In this case it is thick laminate 3"+ thick comprised of < 1/8" layers.

This is gunstock material produced with unknown adhesives (probably epoxies) under high pressure.
Likely it will will require carbide.

Also, due to the thinness of the layers I am not expecting to remove a lot of material fast to eliminate splintering, etc.

I am guessing right now that I will need some convex burr wheels for my 4" die grinder as a starting tool (after rough bandsaw shaping).

after that not sure.

All I know is I was told do NOT try using my good chisels on it for anything other than light paring, and I won't.

Any ideas or help greatly appreciated !


----------



## Nicky (Mar 13, 2007)

http://bursforcarving.com/

http://www.pjtool.com/7pccarbideburset.aspx?gclid=CJ2T1KTqkbcCFfE7MgodtEMA5A

I would think that the solid carbide burrs could handle the material just fine.


----------



## Charlie5791 (Feb 21, 2012)

Look for Saburr Tooth carbide burrs. I've used them for carving soapstone, alabaster and serpentine.

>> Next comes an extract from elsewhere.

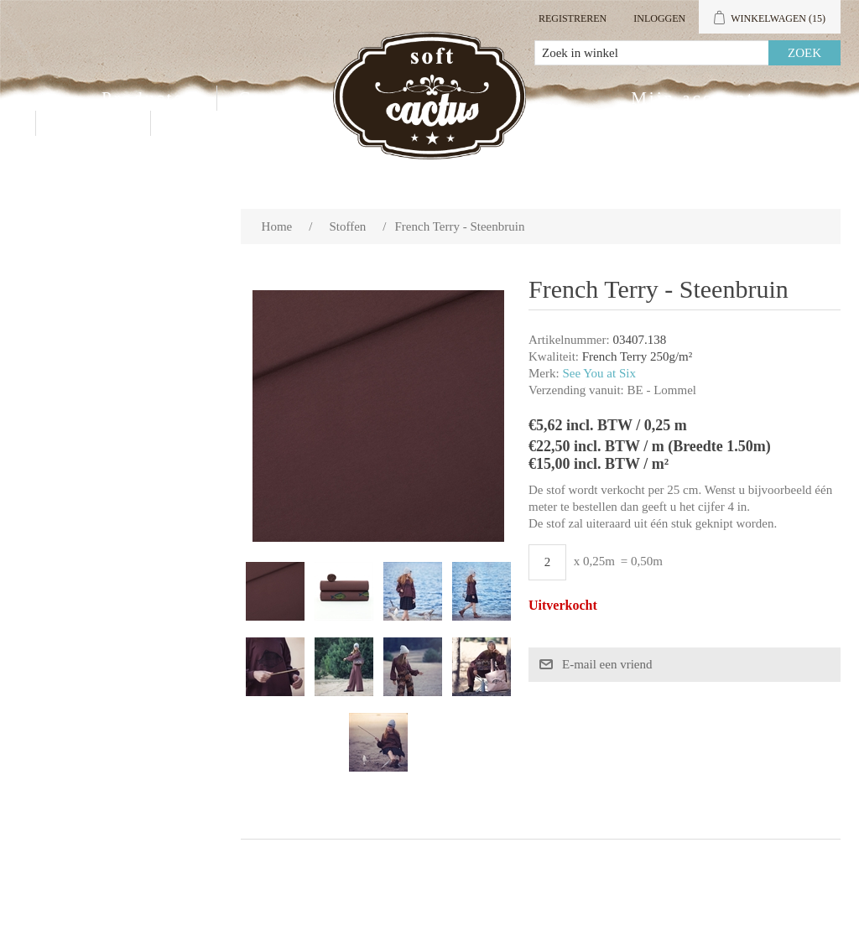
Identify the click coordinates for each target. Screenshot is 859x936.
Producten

Traditional Woodworker has them I think
I haven't had to buy any in a long time.


----------



## lumberstuff (Feb 22, 2013)

those look like great options.
Would you think I should go with a MEDIUM tooth/grit ?

Not sure how much material the FINE would remove. I don't mind it taking longer I just don't want to burn one up by using too fine a grit to remove lots of material - 
but by same token don't want to overshoot and risk a lot of tear out.


----------



## Charlie5791 (Feb 21, 2012)

Burn 'em up?
Maybe you didn't read my post carefully…. I use them on STONE! heheheh.
Brazilian soapstone is pretty soft, alabaster a bit harder and grittier, and serpentine is harder still.

If you can work this material with a rasp, the Saburr Tooth burrs will remove material at an almost alarming rate. 
They don't load up either. I don't know about tearout as I mostly use them on stone. But I know some power carvers who use the coarse to rough a block and then a fine to refine it and then they actually carve with the fine ones in different shapes.


----------